Now, calories in vs. calories out is not the complete equation for losing weight. It’s the starting point. If you want to lose weight, you cannot have more calories in than calories you burn. You have to be in a calorie deficit to lose weight.

The second part of the equation is food quality and the macro split of your calories. 

I always push my clients to eat more protein. I like for protein to make up 30-40% of your calories and carbs and fats can be catered to your individual needs. 

Most people get most of their calories from carbohydrates, which leads to insulin resistance. If your insulin is not functioning well, you will have poorly utilized carbohydrates and low utilization of protein.

Be very strategic on your carbohydrates and get them from quality sources like starchy complex carbohydrates like sweet potatoes and white rice. This will lead to a better utilization of carbohydrates and a higher level of insulin sensitivity.
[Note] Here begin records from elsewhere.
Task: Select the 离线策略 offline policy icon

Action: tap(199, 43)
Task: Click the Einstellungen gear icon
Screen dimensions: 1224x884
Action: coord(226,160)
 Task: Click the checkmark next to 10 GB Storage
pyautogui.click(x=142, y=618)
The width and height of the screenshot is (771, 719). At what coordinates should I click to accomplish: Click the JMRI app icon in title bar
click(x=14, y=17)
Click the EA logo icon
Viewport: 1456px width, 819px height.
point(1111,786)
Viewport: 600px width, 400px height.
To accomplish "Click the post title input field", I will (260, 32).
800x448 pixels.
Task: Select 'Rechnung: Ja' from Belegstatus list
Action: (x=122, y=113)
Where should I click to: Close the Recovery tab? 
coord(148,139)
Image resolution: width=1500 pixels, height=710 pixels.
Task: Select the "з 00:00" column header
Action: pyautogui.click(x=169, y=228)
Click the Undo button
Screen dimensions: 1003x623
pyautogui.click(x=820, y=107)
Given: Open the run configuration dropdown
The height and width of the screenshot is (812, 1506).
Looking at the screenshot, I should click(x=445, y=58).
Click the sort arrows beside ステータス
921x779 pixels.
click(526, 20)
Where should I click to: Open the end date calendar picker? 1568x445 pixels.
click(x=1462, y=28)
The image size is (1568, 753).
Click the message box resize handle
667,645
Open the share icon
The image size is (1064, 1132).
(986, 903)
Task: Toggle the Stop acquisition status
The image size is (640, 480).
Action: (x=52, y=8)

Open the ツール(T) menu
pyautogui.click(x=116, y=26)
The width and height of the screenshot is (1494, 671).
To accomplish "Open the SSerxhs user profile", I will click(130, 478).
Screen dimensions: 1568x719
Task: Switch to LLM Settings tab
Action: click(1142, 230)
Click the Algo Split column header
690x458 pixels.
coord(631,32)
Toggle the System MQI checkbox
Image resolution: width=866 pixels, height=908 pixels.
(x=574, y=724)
Centering your carbohydrates around your activity level is a fantastic idea to increase your sensitivity level surrounding your workouts.

Eating heavily processed foods will contribute to some degree of metabolic dysfunction. I’ve seen this with a few of my clients. They are in a calorie deficit and are active every single day but they are not losing weight. This is due to some level of metabolic dysfunction that comes from low protein and processed foods as well as an eating habit that does not support their lifestyle. 

The best way to combat metabolic dysfunction is to increase your protein, increase your calories while still remaining in a calorie deficit, and introducing weight training into your regime.

Doing cardio alone will not help with metabolic dysfunction. It does burn calories, increasing your deficit, but if your calories and food do not support your activity level, then it doesn’t matter what your activity level is. It will still fall within metabolic dysfunction.

Your food choices don’t have to be all foods that you don’t enjoy or like. If you’re going to stick to a diet long term, you should find ways to make it easy and enjoyable. A lot of the time, people will fail a diet because they bite off more than they can chew. It’s too difficult, it’s too hard, they don’t like it, their energy is low, and they don’t stick to it.

If you’re going to stick to something, it needs to become natural and comfortable. That’s why I have a slight calorie deficit of roughly 500-600 calories, filled with foods that you enjoy. 

Now, I’m not saying that you have the opportunity to go out and eat a pizza if it fits your macros, especially if you’re already dealing with the consequences of insulin resistance and metabolic dysfunction. 

Eating good, clean, healthy foods that are high in protein is definitely the way to go when it comes to being consistent and losing weight. Find foods that you enjoy, that you don’t have to force yourself to eat. Find foods that fit easily within your lifestyle that you can can eat consistently. 

My advice is to find several different meals and recipe options that you can cycle through so that you don’t get burned out. For example, find three different breakfast options that you enjoy and can put together yourself, that you look forward to eating so it’s not a chore.

Find three or four different lunch meals that you can cook and prepare and four different dinner meals that you can cook, prepare, and cycle through as necessary.

Having some good, healthy snacks on hand is also a good way to curb your hunger. It’s hard to make great nutritional decisions when you’re hungry, so if you can eat little snacks throughout the day like a protein bar or some fruit, beef jerky, then it will be easier to make better nutritional decisions at meal time.